Home Analytics Explainable Artificial Intelligence (XAI) for AI & ML Engineers

Explainable Artificial Intelligence (XAI) for AI & ML Engineers

by datatabloid_difmmk

prologue

Hello to all AI & ML engineers. Artificial intelligence (AI) and machine learning Engineering is the fastest growing sector, with almost every industry adopting engineering to enhance and speed up business decisions. SMEs and AIML experts build solutions.

Undoubtedly, we follow lifecycle-specific recommendations to select the right algorithms and provide solutions for forecasting. Regression (or) clustering (or) classification modeling. Things don’t stop there.

For more clarity, an end-user or stakeholder would like more clarity on the solution and justification. This gray area is the so-called black box.

Currently, in the industry, the expensive add-ons of this series are the so-called Explainable AI (XAI) I’m sure you’ve heard of this term before. This add-on gives confidence to the machine learning (ML) models we are developing and is very transparent. This will drive his adoption of AIML in many industries such as: Banking, Finance, Healthcare, Retail, Manufacturing, Giant Research Use Case.

In this article, we will accurately understand the following topics within a prescribed timeline without getting bored.

  • What is Explainable AI?
  • Why Choose XAI
  • explainability techniques
  • The theory behind XAI
  • The need for model explainability
  • Poor ML Prediction Results

What is Explainable AI?

Explainable Artificial Intelligence (Zai) is a collection of well-defined processes and methods that enable users to understand and trust the output produced by well-chosen machine learning algorithms.
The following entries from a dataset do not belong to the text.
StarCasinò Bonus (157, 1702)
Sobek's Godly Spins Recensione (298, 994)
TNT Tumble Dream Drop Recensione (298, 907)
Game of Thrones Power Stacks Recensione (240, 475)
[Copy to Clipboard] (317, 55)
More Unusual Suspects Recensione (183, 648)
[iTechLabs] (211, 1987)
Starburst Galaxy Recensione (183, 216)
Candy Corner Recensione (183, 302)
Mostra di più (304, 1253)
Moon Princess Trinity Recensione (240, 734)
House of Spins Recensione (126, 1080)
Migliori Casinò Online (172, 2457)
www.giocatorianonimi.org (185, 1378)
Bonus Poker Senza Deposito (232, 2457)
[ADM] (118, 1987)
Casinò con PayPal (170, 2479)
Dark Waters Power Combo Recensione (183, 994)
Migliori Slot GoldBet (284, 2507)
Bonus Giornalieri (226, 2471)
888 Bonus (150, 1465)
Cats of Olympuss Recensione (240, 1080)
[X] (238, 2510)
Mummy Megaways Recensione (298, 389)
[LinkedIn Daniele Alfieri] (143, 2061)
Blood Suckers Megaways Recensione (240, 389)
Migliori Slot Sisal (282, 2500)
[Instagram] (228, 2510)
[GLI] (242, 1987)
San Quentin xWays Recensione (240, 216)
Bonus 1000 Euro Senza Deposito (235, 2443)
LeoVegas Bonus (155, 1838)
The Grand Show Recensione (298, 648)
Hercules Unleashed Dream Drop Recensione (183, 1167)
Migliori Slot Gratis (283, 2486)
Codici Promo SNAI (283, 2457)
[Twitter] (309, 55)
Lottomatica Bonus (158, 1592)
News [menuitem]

Influence, and Potential Bias.

This article provides the intangible view you need. explainability techniques Machine learning (ML), along with key explanations and approaches,

This is necessary for stakeholders and consumers to understand the transparency and interpretability of algorithms beyond their scope.

Generally speaking, there are multiple questions about the benefits of AI and ML adoption and how it can broaden the scope of current business challenges to meet consumer expectations.

So, to answer these questions, Explainable (XAI) is in the field, helping many industries, and explainability is now a prerequisite.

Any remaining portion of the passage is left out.